= INPUT MATERIAL =
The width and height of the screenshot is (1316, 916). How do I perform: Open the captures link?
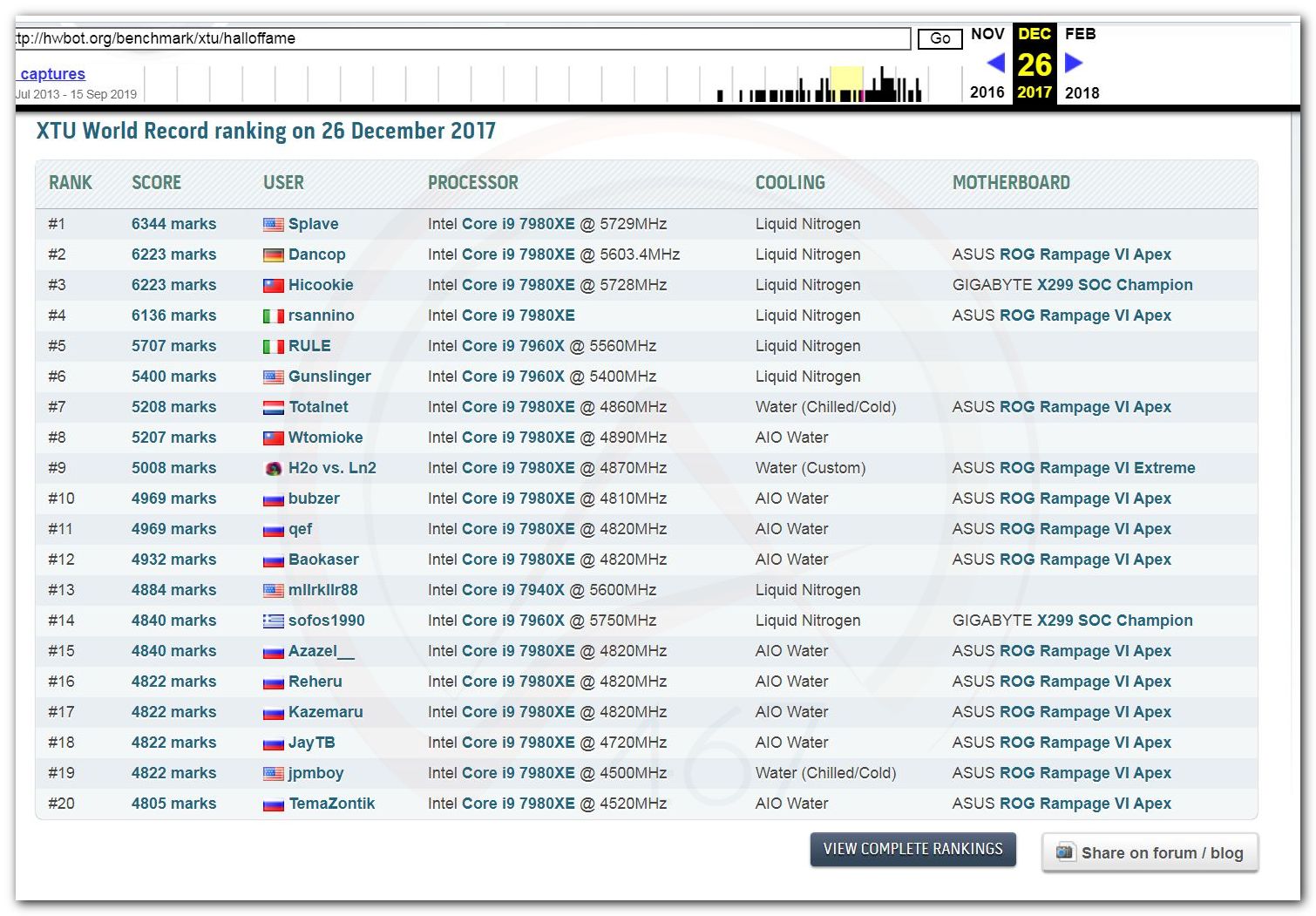tap(52, 74)
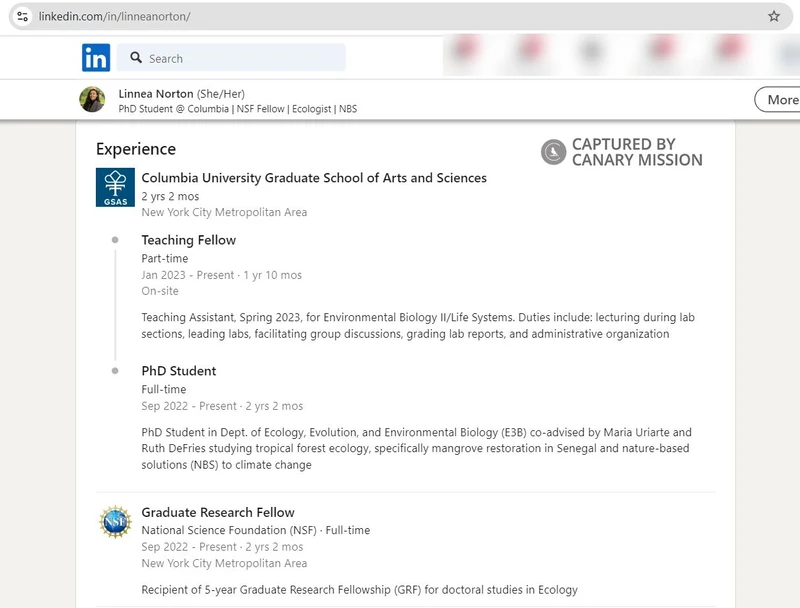Viewport: 800px width, 608px height.
Task: Select the Experience section heading
Action: [137, 149]
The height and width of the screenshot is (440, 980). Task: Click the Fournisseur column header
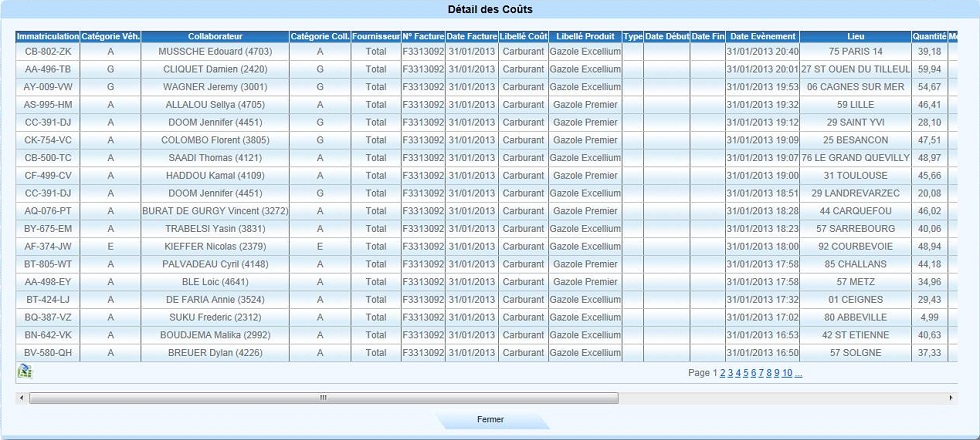coord(376,37)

= PROMPT =
Your reply should hold exactly the lines from the line containing "The height and" through the final line of the listing, and none of the pictures.

= COMPLETED EXERCISE =
The height and width of the screenshot is (440, 980). Task: Click the Fournisseur column header
coord(376,37)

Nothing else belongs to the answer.